● **PROBLEM DETAILS**
When you reach the line containing "Screen dimensions: 750x365", begin reproducing the lines exactly and continue through the end of the listing, leaving out the pictures.

*** Block opens ***

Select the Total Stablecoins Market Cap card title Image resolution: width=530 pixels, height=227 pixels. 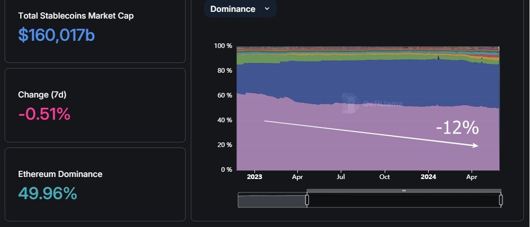pos(75,15)
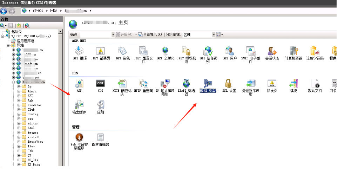Open the ISAPI 筛选器 icon

click(186, 84)
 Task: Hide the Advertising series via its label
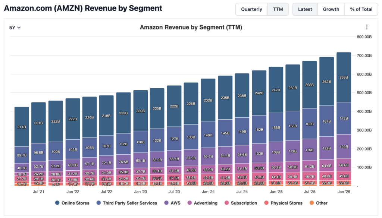coord(206,203)
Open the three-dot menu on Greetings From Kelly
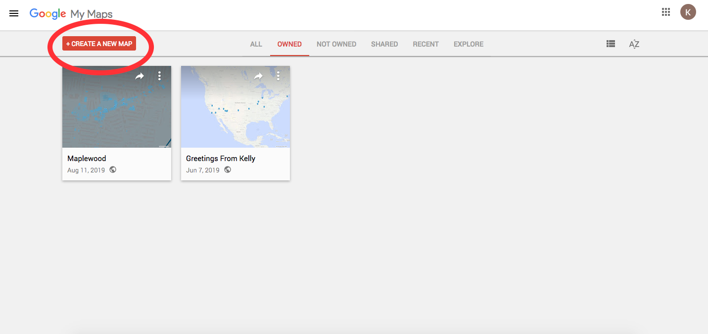 coord(278,76)
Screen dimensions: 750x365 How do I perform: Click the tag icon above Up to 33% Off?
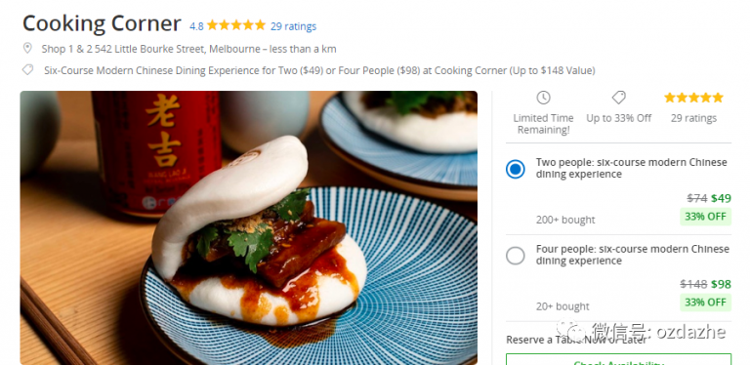coord(618,98)
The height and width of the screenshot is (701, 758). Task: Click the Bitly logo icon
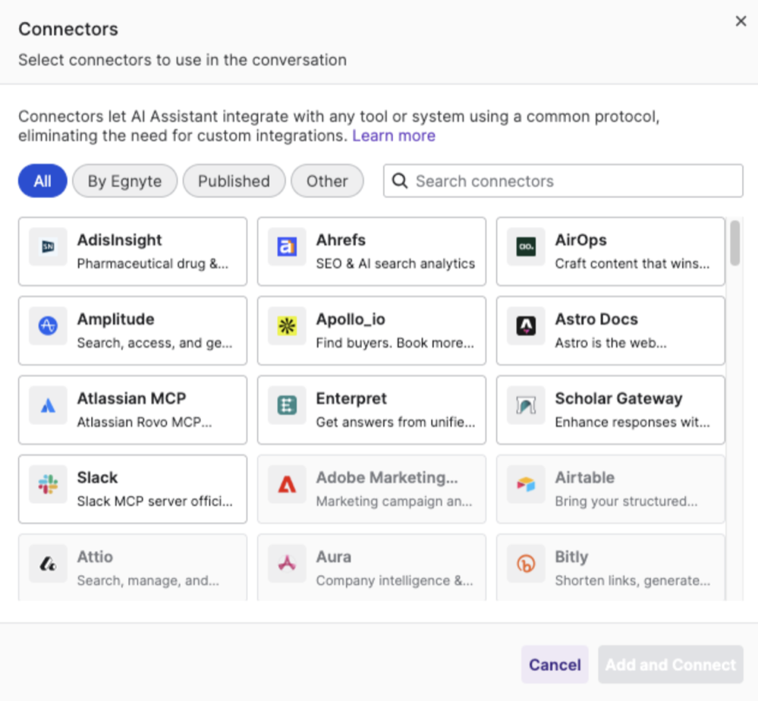point(526,564)
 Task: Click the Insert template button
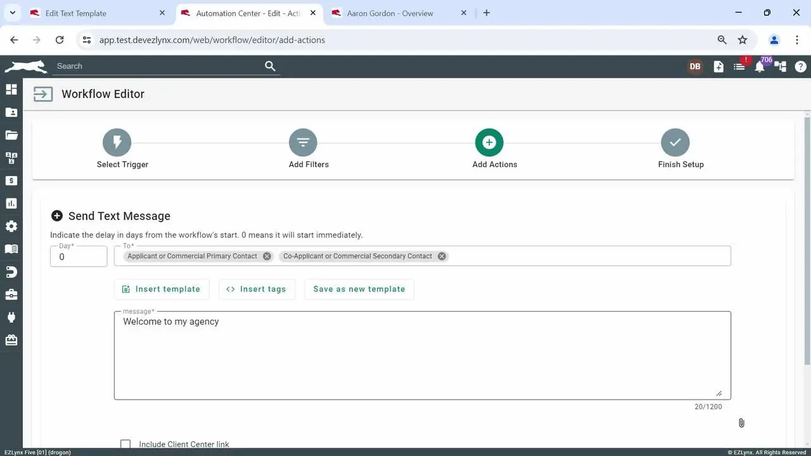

*** Block closes ***

● **SOLUTION FOR THIS TASK**
Screen dimensions: 750x365 How do I perform: Click the tag icon above Up to 33% Off?
coord(618,98)
The height and width of the screenshot is (701, 758). Task: Click the Bitly logo icon
point(526,564)
 Task: Click the Insert template button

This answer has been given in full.